▸ THE RECORDS
===

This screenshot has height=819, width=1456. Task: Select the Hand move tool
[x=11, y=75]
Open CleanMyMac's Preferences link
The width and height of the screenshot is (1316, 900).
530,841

===

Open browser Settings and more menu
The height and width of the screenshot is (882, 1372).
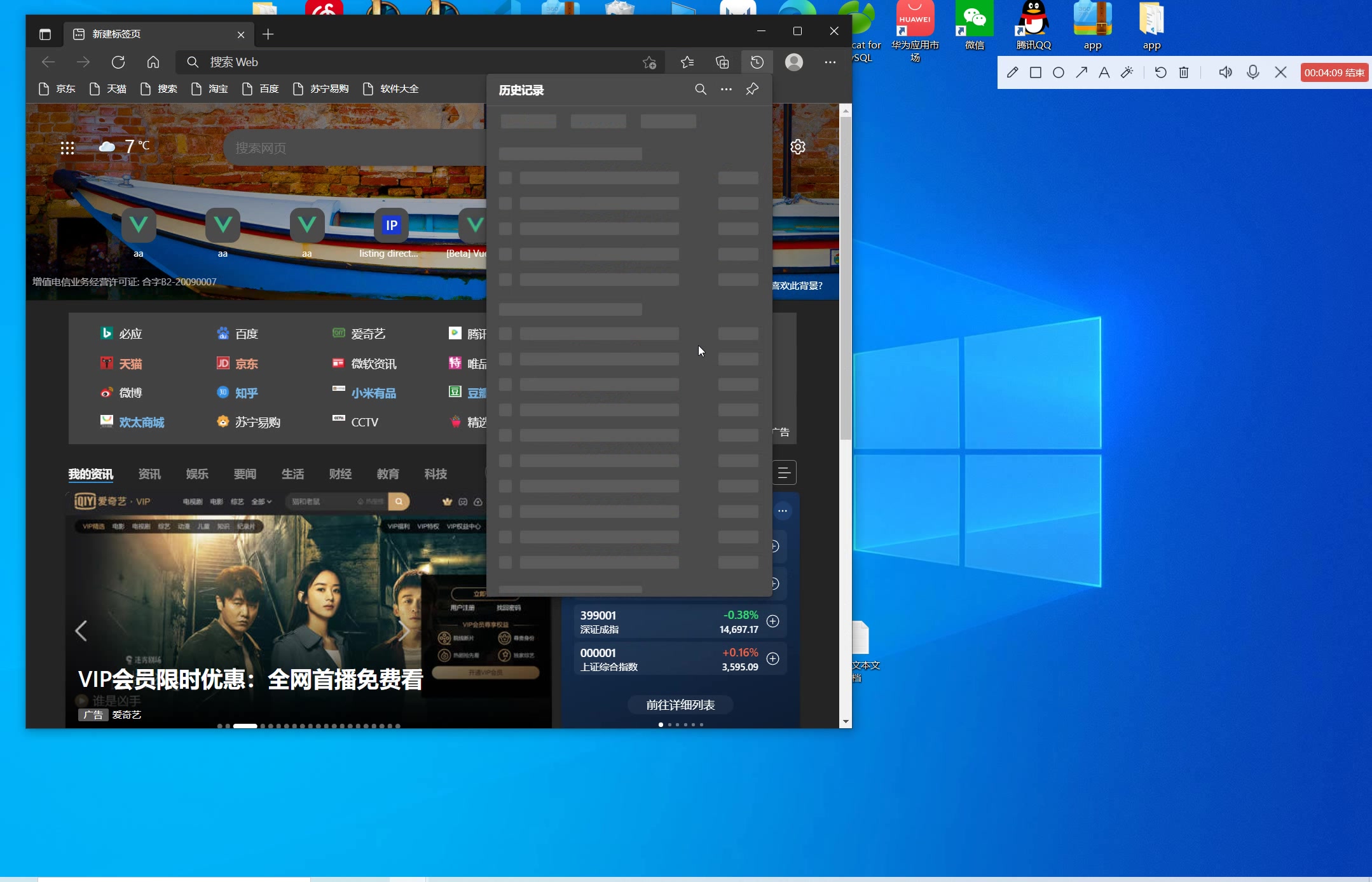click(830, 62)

===

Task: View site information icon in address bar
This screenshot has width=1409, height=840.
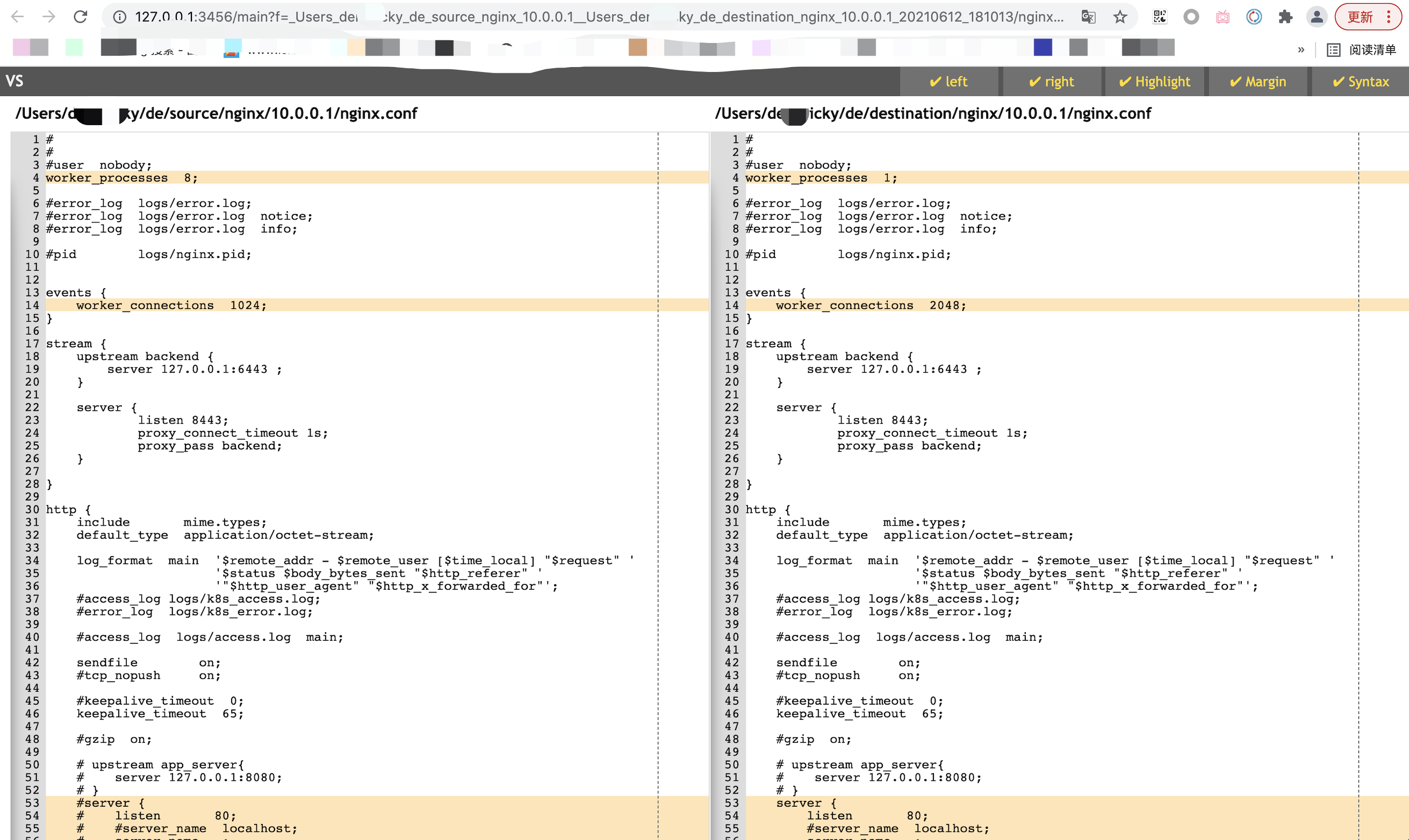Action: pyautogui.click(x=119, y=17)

===

▸ WHAT IS REQUIRED
Which lines in the listing have the string "Open"? Pick them out and copy them.

▸ ANSWER SECTION
Open CleanMyMac's Preferences link
Open browser Settings and more menu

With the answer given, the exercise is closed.